É o caso de Bento e Otávio*, que estão juntos há quase três anos. Bento faz terapia há cinco anos e Otávio começou há três meses. Com terapeutas diferentes, eles discutem nas sessões e também em casa a melhor forma de manter o relacionamento saudável. "Acredito que para entrar e se manter em um relacionamento, precisamos nos conhecer melhor, nossas qualidades, o que nos irrita e, principalmente, nossas falhas, que, inevitavelmente, são projetadas em nossos parceiros. A terapia nos ajuda a entender o que trazemos na bagagem de outros relacionamentos, sejam eles amorosos ou familiares, que ainda não cicatrizaram e podem, de alguma forma, gerar discussões e brigas, o que às vezes pode ser bem comum e não tão evidente", diz Bento.

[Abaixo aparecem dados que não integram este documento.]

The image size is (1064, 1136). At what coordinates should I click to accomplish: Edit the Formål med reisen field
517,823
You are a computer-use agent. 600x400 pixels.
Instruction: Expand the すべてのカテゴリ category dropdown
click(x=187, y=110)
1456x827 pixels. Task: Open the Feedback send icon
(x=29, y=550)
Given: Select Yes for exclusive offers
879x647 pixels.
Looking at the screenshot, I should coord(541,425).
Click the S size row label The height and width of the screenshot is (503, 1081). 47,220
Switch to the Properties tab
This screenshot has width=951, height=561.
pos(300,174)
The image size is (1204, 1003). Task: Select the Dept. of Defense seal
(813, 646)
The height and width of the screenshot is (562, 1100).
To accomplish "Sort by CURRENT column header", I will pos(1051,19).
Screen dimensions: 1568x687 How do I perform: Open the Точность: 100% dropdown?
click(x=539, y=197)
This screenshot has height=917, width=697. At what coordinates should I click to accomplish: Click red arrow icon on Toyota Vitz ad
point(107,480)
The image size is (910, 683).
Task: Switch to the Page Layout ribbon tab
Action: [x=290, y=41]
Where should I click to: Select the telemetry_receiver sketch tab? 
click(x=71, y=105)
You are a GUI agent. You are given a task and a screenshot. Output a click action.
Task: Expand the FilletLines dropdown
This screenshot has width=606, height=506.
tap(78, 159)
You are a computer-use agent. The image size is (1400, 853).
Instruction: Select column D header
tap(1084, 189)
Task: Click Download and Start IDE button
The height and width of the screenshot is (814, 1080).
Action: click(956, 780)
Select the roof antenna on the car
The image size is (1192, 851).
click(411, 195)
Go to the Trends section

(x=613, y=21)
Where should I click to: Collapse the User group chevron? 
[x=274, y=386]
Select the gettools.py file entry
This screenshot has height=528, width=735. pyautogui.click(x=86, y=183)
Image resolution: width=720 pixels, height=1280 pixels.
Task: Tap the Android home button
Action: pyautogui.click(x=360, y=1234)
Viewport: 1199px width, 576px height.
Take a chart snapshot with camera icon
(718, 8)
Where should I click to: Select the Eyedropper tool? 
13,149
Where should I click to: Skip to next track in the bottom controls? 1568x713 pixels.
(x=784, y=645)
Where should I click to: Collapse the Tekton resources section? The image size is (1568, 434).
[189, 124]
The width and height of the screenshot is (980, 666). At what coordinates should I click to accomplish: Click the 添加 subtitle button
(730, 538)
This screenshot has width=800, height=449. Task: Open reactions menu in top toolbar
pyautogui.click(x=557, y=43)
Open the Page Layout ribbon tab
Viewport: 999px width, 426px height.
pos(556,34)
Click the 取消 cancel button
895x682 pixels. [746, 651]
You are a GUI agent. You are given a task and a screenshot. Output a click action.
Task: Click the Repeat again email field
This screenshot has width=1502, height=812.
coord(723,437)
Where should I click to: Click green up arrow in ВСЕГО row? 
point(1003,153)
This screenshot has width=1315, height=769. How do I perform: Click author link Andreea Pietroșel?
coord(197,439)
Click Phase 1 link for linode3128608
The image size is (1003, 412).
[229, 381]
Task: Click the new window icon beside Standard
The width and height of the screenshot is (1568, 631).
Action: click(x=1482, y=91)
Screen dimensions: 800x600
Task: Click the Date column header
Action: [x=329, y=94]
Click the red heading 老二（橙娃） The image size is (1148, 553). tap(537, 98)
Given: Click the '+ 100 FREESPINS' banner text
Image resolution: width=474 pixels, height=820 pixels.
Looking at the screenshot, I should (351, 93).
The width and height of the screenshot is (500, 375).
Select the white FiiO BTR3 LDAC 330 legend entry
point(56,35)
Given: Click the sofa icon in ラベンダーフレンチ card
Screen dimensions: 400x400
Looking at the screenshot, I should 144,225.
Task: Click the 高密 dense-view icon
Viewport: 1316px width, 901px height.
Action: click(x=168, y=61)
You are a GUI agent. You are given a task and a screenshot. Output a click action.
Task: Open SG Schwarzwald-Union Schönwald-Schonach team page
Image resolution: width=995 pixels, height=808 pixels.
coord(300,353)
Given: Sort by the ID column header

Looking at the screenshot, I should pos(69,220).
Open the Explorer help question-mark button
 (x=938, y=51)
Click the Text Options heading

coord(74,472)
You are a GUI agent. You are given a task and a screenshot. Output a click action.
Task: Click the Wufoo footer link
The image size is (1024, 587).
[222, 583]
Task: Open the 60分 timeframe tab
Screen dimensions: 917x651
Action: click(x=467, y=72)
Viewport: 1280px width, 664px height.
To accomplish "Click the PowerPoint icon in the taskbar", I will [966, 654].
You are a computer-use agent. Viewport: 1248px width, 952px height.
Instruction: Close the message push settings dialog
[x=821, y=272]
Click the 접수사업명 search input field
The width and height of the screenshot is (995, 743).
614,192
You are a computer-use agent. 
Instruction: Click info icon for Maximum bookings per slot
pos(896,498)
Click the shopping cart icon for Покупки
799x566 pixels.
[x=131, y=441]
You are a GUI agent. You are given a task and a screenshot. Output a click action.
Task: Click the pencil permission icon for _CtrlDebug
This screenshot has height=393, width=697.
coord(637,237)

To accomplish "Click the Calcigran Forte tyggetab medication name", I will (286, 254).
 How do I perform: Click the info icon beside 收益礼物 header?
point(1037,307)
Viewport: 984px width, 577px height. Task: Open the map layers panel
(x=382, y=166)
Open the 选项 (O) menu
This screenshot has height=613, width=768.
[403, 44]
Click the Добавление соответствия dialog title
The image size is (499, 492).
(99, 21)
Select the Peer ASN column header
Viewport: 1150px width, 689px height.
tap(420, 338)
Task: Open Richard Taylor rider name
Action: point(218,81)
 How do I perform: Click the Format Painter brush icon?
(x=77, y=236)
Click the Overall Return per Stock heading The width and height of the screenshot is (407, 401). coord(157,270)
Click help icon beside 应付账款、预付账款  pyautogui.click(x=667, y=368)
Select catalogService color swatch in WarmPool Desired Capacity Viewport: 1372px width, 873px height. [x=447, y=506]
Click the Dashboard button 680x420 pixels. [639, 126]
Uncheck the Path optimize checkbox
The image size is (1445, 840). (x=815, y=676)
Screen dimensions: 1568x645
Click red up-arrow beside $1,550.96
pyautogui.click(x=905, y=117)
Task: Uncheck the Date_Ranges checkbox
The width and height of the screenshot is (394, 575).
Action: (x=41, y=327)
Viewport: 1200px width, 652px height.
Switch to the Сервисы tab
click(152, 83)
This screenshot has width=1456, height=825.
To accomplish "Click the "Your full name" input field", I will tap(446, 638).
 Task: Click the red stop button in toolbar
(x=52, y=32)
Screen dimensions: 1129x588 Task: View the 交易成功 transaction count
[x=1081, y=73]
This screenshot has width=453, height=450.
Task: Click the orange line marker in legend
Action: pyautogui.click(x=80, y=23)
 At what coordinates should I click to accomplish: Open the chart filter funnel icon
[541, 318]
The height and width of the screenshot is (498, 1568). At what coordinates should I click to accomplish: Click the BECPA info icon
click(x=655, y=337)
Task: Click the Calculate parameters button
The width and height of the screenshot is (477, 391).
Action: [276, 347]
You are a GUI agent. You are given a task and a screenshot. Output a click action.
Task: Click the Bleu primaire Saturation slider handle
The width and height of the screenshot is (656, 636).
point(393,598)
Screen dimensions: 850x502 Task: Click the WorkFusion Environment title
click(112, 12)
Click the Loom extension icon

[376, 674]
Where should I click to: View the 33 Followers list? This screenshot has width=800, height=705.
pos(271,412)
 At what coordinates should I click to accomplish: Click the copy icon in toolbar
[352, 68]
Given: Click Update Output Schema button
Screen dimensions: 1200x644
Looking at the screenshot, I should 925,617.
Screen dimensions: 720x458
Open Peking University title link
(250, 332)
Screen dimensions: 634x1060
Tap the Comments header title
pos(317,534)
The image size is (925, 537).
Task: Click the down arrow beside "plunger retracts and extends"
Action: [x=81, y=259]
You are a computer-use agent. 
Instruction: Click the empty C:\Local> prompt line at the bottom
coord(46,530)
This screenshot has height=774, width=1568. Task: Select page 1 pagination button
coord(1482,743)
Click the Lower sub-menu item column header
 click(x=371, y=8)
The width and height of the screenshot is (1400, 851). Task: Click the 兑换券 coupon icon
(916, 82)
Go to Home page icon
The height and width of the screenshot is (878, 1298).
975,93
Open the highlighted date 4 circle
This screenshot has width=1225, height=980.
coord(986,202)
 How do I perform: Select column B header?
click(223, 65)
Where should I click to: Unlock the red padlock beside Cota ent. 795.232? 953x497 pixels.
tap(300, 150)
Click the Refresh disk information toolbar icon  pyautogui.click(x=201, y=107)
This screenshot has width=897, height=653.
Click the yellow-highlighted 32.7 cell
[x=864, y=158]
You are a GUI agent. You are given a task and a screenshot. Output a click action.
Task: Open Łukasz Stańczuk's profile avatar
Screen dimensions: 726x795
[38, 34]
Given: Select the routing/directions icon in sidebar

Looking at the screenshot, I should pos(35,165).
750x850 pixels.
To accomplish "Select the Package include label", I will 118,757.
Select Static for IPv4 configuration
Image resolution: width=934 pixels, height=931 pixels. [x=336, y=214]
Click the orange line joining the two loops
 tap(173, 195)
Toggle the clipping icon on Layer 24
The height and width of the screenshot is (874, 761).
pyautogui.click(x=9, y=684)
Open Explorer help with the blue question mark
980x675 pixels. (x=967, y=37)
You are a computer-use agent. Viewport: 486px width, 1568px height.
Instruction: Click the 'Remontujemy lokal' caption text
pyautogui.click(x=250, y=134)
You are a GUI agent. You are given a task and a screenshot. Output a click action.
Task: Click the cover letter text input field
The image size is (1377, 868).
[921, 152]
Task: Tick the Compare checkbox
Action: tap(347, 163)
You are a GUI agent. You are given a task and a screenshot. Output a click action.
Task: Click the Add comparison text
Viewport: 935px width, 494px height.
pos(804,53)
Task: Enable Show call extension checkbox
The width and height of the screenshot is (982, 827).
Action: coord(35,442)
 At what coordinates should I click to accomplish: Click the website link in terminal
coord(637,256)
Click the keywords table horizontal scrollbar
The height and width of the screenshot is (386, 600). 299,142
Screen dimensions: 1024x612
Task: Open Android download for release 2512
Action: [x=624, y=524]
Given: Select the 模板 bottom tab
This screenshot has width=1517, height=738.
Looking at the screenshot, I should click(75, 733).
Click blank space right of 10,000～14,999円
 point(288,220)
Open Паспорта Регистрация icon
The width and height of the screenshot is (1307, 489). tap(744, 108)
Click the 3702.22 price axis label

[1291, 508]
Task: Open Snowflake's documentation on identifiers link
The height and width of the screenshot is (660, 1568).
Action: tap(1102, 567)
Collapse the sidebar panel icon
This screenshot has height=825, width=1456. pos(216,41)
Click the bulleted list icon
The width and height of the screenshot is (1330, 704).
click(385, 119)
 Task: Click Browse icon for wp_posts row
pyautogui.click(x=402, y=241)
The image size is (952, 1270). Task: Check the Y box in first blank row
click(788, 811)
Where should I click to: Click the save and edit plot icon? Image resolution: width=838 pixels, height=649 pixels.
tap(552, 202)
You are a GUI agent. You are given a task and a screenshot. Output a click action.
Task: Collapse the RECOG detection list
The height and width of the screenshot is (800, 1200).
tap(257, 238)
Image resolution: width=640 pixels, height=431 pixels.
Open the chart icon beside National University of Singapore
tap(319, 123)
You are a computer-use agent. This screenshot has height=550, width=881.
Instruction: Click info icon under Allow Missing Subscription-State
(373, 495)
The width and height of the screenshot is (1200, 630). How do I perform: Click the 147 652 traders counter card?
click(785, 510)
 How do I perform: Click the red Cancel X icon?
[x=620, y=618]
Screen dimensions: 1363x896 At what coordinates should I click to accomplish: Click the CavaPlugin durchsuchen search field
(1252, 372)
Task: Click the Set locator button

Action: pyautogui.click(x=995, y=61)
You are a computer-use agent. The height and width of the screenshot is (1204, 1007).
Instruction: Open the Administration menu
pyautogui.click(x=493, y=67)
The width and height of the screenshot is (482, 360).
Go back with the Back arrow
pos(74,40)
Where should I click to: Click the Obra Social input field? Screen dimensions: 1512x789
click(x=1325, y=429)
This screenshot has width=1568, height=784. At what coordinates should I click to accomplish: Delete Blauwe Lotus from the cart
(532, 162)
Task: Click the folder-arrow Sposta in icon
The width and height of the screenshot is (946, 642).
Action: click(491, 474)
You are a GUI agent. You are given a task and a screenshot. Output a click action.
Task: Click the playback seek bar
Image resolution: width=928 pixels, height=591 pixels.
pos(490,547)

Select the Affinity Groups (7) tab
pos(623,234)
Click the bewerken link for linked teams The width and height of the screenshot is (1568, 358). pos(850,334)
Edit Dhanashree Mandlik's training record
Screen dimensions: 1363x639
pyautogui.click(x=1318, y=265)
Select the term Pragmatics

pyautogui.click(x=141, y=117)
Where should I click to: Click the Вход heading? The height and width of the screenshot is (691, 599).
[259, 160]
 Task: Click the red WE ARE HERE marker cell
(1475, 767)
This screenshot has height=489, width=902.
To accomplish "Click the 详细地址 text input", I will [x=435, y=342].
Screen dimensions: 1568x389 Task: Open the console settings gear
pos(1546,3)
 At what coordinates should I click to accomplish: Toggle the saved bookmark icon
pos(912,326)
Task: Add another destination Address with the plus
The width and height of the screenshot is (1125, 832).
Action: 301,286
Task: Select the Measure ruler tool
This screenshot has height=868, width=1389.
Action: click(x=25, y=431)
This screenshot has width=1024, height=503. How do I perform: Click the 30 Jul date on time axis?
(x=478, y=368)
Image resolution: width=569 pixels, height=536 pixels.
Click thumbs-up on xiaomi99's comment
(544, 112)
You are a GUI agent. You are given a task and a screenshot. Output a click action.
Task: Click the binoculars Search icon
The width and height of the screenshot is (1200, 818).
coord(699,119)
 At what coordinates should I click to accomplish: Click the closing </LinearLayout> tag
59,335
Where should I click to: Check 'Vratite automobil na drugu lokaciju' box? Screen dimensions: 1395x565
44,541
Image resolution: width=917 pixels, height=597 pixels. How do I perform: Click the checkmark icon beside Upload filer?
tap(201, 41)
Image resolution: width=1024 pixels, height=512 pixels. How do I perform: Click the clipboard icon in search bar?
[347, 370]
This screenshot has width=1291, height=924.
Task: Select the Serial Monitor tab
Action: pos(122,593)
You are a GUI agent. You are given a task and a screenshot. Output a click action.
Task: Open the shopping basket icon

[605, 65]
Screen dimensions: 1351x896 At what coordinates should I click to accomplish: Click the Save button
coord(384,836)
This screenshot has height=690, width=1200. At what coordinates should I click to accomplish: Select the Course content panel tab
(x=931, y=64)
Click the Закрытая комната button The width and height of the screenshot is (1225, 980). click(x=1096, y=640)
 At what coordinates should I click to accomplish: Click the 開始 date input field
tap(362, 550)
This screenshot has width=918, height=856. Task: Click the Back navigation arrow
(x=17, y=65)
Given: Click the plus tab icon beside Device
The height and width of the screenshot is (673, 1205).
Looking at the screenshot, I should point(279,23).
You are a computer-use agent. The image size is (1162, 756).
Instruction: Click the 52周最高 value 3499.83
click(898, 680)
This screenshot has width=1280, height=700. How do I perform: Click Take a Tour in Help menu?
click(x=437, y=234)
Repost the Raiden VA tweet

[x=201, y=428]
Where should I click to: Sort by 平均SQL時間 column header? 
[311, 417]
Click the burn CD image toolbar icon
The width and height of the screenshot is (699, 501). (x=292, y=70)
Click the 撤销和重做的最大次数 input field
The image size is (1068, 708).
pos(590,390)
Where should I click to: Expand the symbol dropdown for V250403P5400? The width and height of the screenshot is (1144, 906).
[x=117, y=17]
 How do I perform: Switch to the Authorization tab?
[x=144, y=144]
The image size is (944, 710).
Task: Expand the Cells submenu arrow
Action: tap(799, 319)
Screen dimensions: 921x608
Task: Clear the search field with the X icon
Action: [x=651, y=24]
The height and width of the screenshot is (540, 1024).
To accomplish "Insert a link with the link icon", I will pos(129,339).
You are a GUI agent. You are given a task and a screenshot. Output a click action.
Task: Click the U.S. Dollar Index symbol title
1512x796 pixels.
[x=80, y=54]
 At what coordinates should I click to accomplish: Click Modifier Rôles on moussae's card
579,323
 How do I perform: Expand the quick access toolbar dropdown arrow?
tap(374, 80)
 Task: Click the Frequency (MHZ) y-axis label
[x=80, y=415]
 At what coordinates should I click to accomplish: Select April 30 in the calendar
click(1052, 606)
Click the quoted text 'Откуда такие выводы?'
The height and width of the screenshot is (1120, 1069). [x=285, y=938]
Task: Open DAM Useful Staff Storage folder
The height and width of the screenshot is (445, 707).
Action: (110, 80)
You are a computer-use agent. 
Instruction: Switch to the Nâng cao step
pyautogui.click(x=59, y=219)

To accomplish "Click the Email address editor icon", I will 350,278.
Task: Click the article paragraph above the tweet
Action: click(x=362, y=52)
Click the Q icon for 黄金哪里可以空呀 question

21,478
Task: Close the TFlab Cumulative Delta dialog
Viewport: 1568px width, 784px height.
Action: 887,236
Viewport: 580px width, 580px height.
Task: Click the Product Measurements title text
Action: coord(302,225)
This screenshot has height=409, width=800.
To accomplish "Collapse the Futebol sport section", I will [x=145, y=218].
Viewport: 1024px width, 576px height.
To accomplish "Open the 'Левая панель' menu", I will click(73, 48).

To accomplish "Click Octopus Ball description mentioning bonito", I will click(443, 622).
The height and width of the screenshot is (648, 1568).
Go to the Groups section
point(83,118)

Para Otávio, a terapia é um importante direcionador para mostrar que não existe o parceiro perfeito. "Me ajuda a entender que, mesmo com essas imperfeições, é com ele que vejo um futuro junto".
Cuidar e ser cuidado
Segundo Sampaio, existem vários modos de compreender a terapia de casal. Alguns deles caminham exatamente na direção de que ela tem como objetivo fazer o casal superar problemas e ficar junto. Ele, no entanto, enxerga de outra forma. "Terapia é, antes de mais nada, cuidado. Então estamos cuidando daquelas existências e daquela relação. Agora, não se pode confundir cuidado com 'minhas expectativas sobre o que eu acho que o outro deve ser'".
Ele diz que cuidado pode ser o esclarecimento de que algo vai mal naquela relação, levando à percepção que não existe mais possibilidade para aquele casal ser um casal. "Terapia precisa de uma motivação, precisa fazer sentido. Uma relação é uma construção constante do casal. Procurar terapia hoje para evitar problemas futuros é tentar colocar na mão do terapeuta a responsabilidade por uma construção que só cabe ao próprio casal".